Data Visualization
Wong details the three essential elements of sophisticated use of elements, clear meaning, and refined execution. Wong reveals that evaluating visual form has three dimensions, each of equal importance. The first is separating essential data from the rest via visual context, communicating the insight intended to be conveyed, and applying visual polish to bring deep attention to the visual details.
The example of the data visualization I found is the chart adopted to track national job gains and losses. The categories have their distinction, with distinguishing context sometimes. The categories have adjacent properties that complement other aspects of the categories. The first rule is using contrast to capture the reader’s attention. The chart uses different colors and sizes to track the number of sectors losing or gaining jobs each month. The authors use various color schemes, with red indicating the most significant job losses and blue the biggest gains.
The second rule of data visualization is using common chart elements to convey exact meaning. The chart has a clear title to convey to the reader the purpose of the visual representation.

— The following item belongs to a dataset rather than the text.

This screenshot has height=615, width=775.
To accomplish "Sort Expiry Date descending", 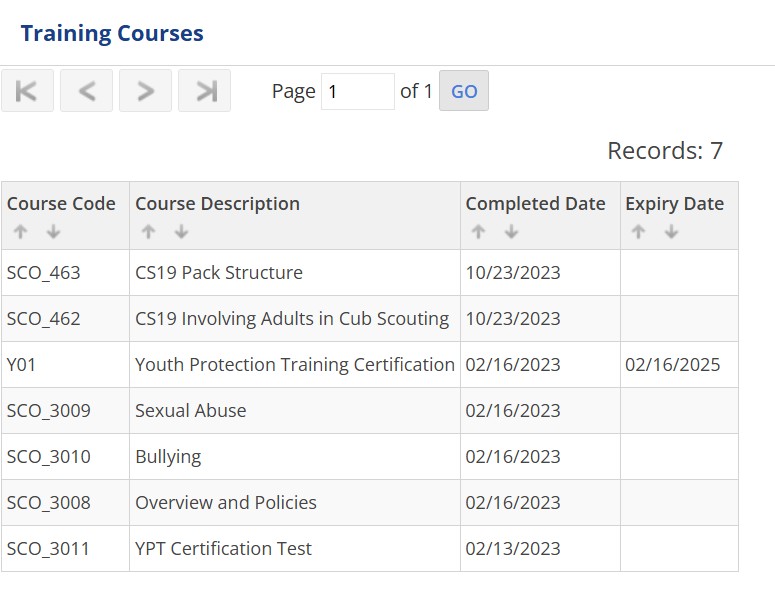I will pos(671,232).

The aim communicated clearly by the authors is tracking monthly job gains and losses in each sector of the economy. The plot area clearly displays monthly job gains and losses per sector with data points tracking payrolls' rise and fall. The legend used in the visualization indicates what the color schemes imply. Each color used shows a certain percentage of rising or fall.
The third rule of comprehension is applying refinement to the execution to eliminate distractors. With the many distractions often demanding the reader's attention, it is vital to keep charts simple. The refinement of the chart area helps the reader to focus on the information presented by the authors. It is easy to track the percentage of payroll rises and falls in the chart's format.